WORK REQUEST:
Please repeat only the lines below starting at the line that holds "Opener (97, 712)" and ending at the line that holds "Technology (29, 165)", exactly, with both of those lines included and every picture omitted.

ENTRIES SUPPLIED:
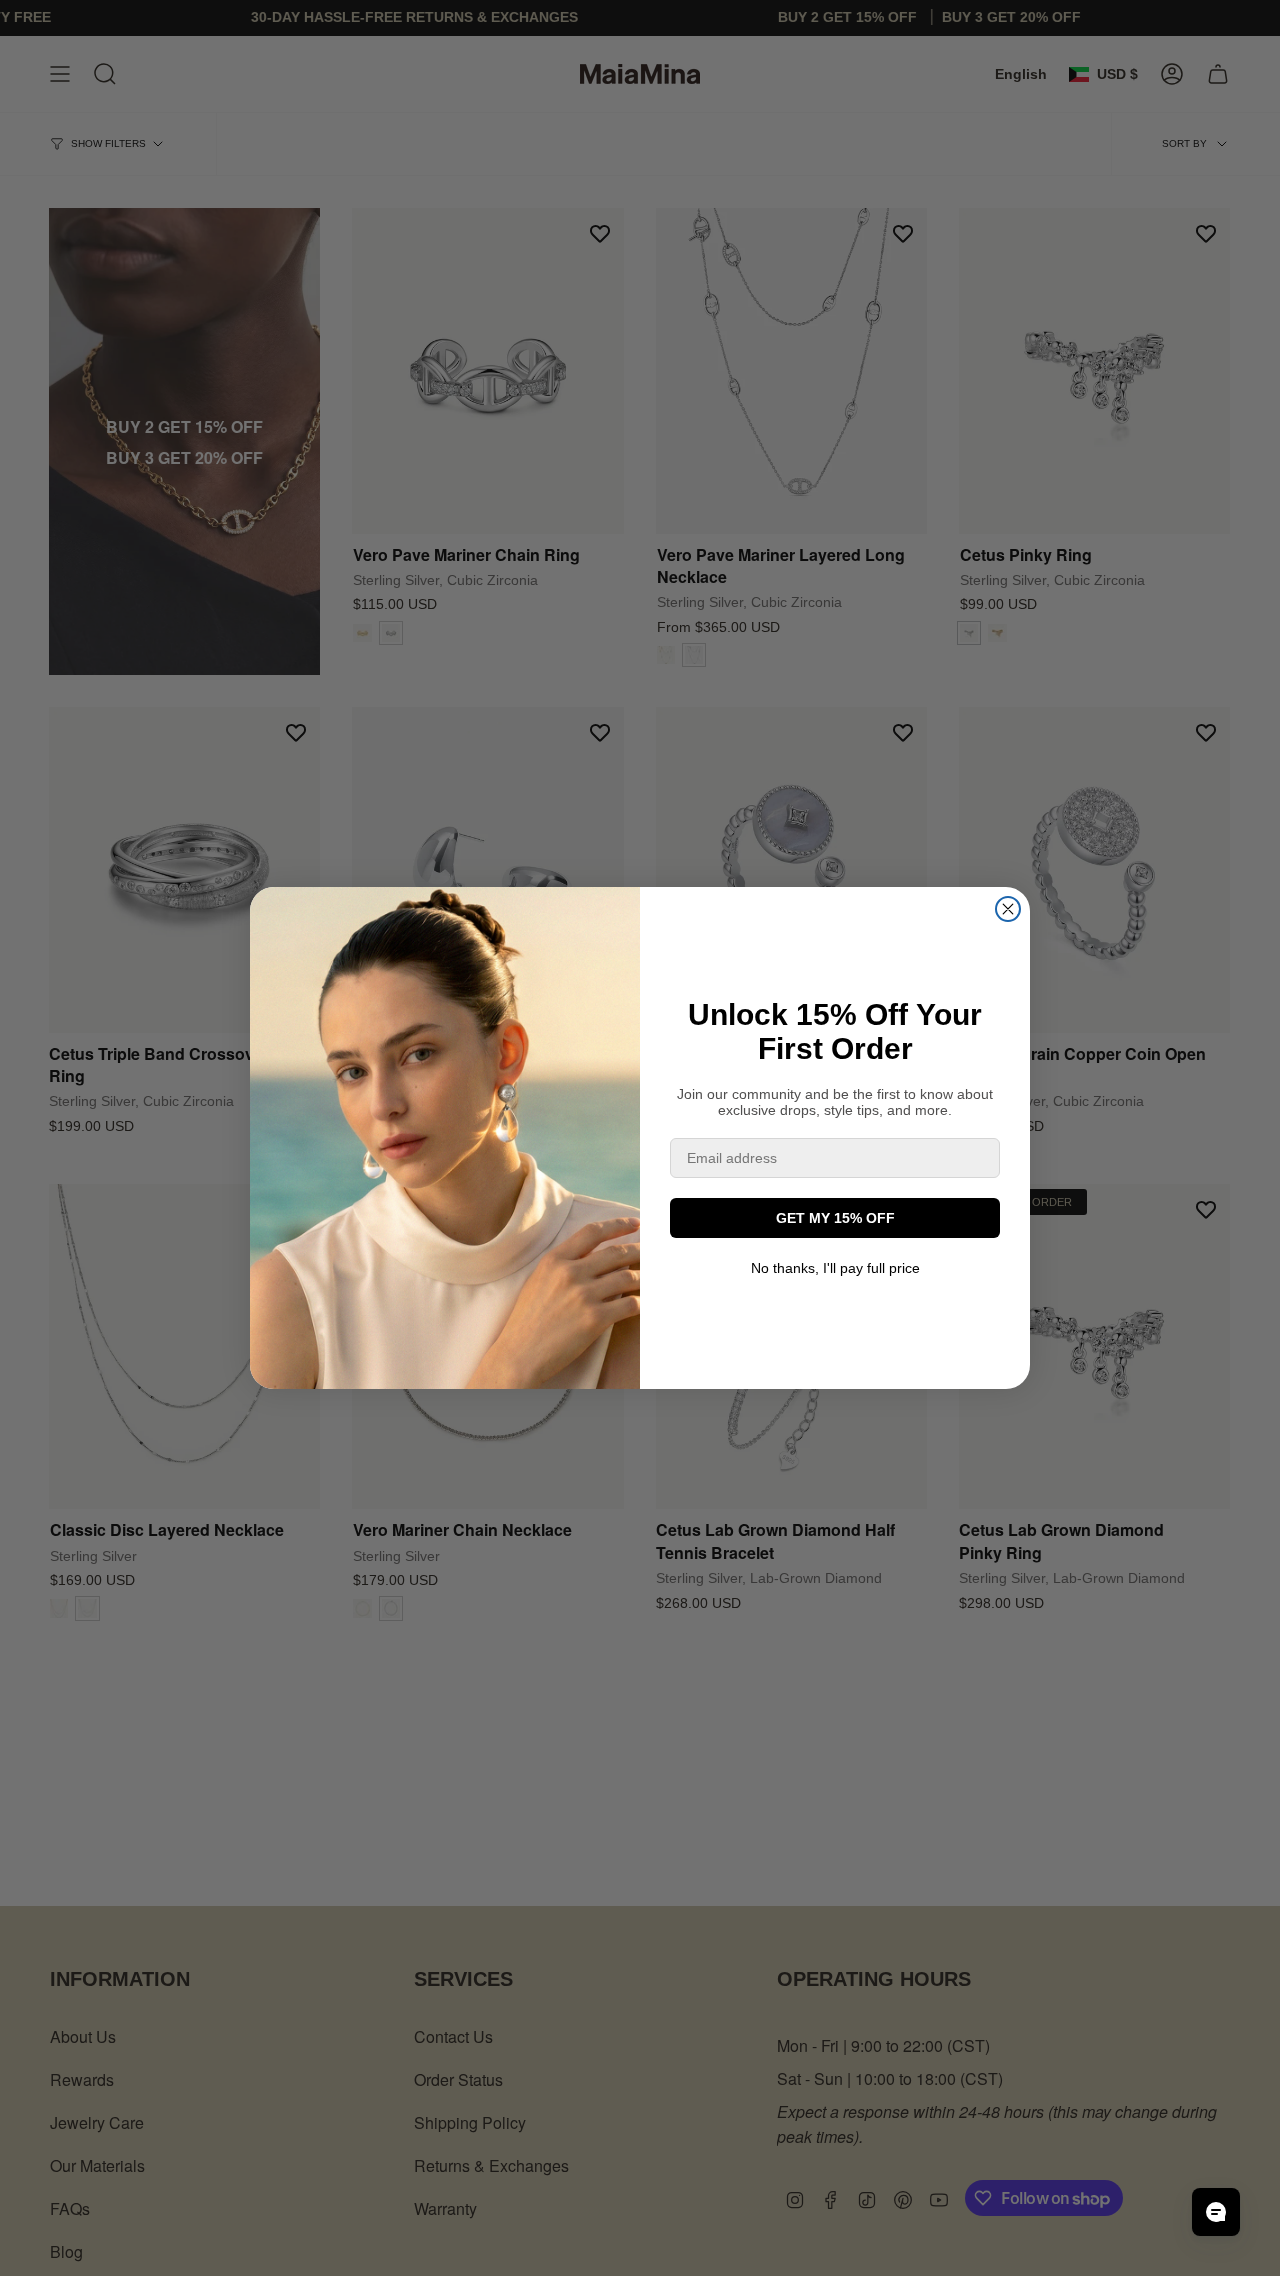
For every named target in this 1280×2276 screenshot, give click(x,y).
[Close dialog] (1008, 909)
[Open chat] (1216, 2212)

==

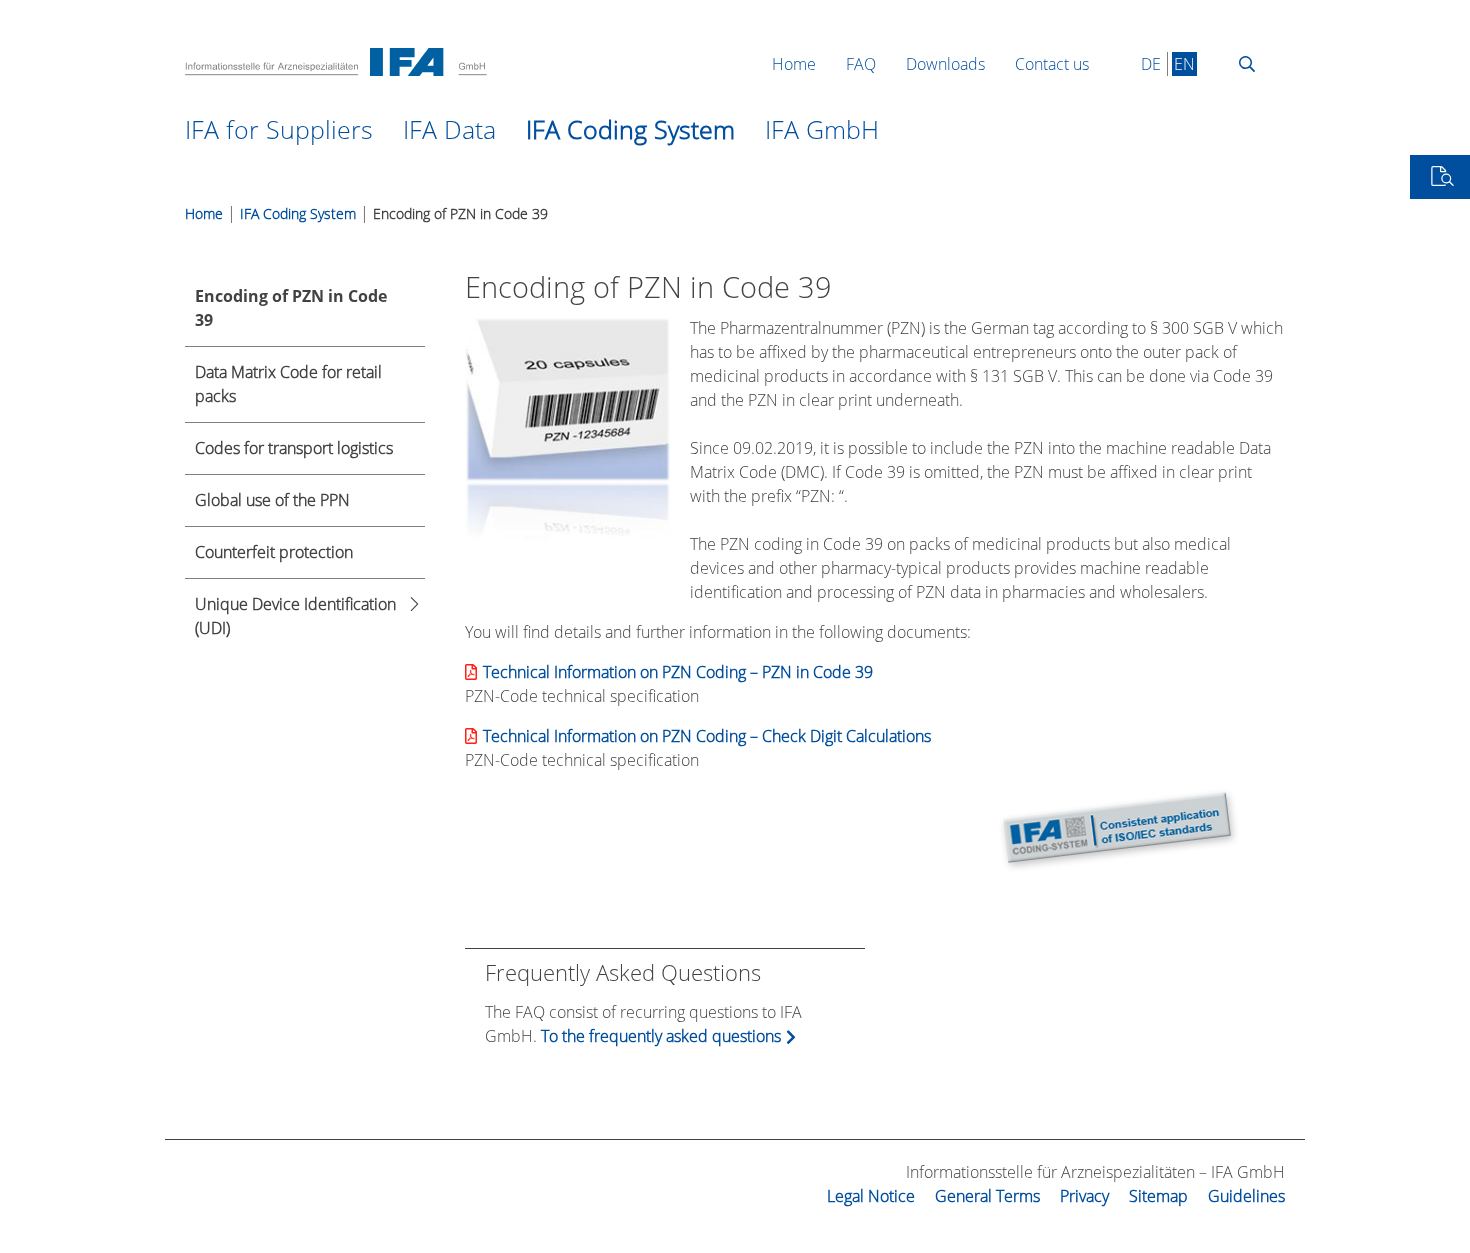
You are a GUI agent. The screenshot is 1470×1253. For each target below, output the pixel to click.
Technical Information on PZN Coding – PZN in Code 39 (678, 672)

==

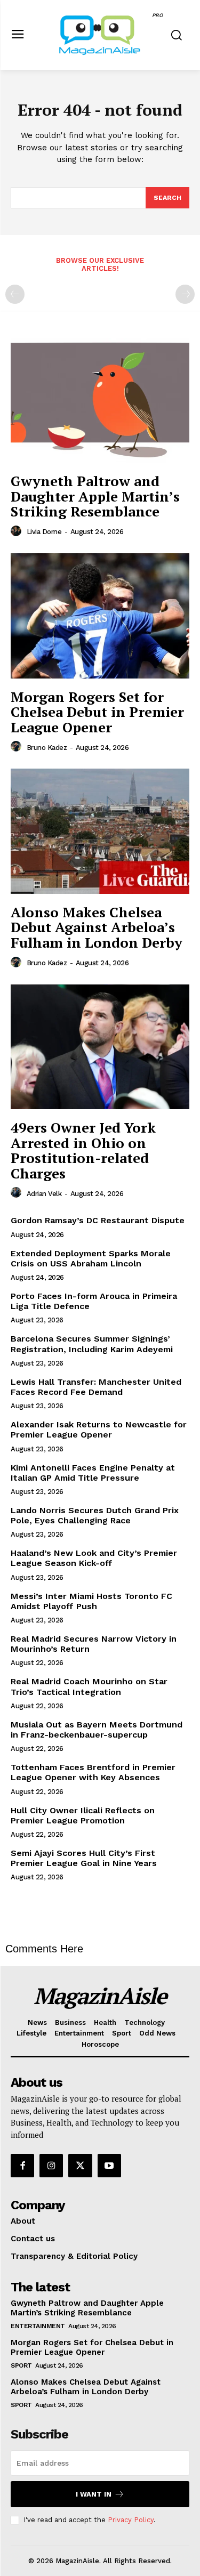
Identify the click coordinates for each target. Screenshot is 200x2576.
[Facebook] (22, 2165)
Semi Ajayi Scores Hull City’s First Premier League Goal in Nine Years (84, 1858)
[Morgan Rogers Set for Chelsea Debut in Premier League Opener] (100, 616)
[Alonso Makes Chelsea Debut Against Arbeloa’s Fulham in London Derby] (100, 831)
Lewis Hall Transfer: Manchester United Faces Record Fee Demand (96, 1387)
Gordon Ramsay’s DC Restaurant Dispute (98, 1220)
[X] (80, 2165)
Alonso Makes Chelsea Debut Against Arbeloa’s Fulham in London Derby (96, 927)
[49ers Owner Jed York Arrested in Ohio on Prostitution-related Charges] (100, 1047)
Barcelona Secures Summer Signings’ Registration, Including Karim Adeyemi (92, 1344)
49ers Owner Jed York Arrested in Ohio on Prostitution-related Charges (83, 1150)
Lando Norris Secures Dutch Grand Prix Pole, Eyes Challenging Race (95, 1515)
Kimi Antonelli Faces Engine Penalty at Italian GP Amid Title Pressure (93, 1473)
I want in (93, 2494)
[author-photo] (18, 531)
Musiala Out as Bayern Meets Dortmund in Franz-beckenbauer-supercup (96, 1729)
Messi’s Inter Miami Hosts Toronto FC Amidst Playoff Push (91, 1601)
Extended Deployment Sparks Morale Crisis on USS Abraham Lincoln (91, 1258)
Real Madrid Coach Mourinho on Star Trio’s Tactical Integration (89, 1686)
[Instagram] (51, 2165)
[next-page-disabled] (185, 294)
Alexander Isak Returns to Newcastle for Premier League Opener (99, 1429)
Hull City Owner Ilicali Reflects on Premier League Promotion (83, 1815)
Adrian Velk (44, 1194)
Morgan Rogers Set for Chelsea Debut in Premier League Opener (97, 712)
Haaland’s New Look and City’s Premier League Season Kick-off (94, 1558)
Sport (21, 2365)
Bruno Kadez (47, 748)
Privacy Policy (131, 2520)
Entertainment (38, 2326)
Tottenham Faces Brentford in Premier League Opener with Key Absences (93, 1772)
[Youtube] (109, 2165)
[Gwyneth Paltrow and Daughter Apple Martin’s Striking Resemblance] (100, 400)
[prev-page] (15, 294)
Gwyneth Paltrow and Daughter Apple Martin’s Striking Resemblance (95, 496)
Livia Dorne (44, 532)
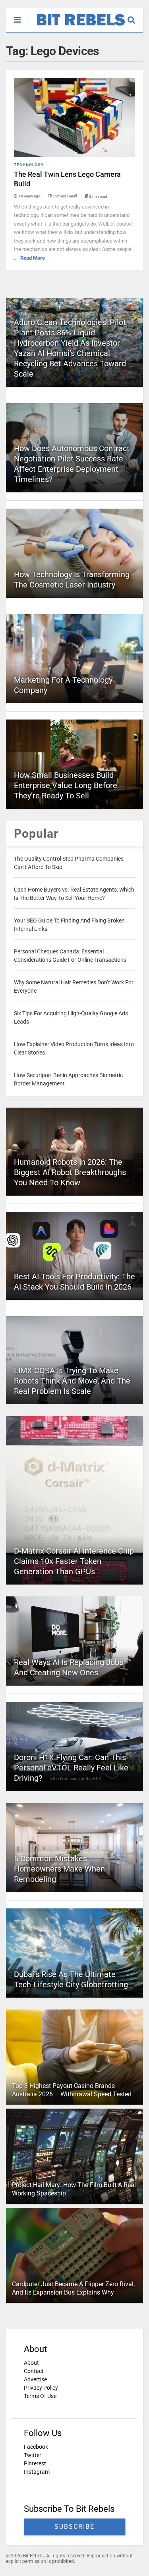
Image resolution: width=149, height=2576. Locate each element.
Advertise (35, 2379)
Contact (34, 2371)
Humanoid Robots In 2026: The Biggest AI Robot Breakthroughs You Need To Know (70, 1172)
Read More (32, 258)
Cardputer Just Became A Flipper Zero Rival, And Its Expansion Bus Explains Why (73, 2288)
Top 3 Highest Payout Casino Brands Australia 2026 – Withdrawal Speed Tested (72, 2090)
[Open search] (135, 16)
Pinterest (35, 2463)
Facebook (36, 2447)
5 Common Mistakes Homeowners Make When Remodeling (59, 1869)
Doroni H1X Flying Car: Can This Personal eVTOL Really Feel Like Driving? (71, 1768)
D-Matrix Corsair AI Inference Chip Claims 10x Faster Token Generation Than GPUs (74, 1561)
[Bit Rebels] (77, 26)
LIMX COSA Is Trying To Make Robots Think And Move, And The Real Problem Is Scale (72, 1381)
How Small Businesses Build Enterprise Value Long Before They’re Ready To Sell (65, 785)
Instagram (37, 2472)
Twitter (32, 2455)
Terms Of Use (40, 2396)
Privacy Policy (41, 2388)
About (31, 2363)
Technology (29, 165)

RESULT:
Morgan Rogers Set for Chelsea Debut in Premier League Opener (97, 712)
Haaland’s New Look and City’s Premier League Season Kick-off (94, 1558)
Sport (21, 2365)
Bruno Kadez (47, 748)
Privacy Policy (131, 2520)
Entertainment (38, 2326)
Tottenham Faces Brentford in Premier League Opener with Key Absences (93, 1772)
[Youtube] (109, 2165)
[Gwyneth Paltrow and Daughter Apple Martin’s Striking Resemblance] (100, 400)
[prev-page] (15, 294)
Gwyneth Paltrow and Daughter Apple Martin’s Striking Resemblance (95, 496)
Livia Dorne (44, 532)
Image resolution: width=149, height=2576. Locate each element.
Advertise (35, 2379)
Contact (34, 2371)
Humanoid Robots In 2026: The Biggest AI Robot Breakthroughs You Need To Know (70, 1172)
Read More (32, 258)
Cardputer Just Became A Flipper Zero Rival, And Its Expansion Bus Explains Why (73, 2288)
Top 3 Highest Payout Casino Brands Australia 2026 – Withdrawal Speed Tested (72, 2090)
[Open search] (135, 16)
Pinterest (35, 2463)
Facebook (36, 2447)
5 Common Mistakes Homeowners Make When Remodeling (59, 1869)
Doroni H1X Flying Car: Can This Personal eVTOL Really Feel Like Driving? (71, 1768)
D-Matrix Corsair AI Inference Chip Claims 10x Faster Token Generation Than GPUs (74, 1561)
[Bit Rebels] (77, 26)
LIMX COSA Is Trying To Make Robots Think And Move, And The Real Problem Is Scale (72, 1381)
How Small Businesses Build Enterprise Value Long Before They’re Ready To Sell (65, 785)
Instagram (37, 2472)
Twitter (32, 2455)
Terms Of Use (40, 2396)
Privacy Policy (41, 2388)
About (31, 2363)
Technology (29, 165)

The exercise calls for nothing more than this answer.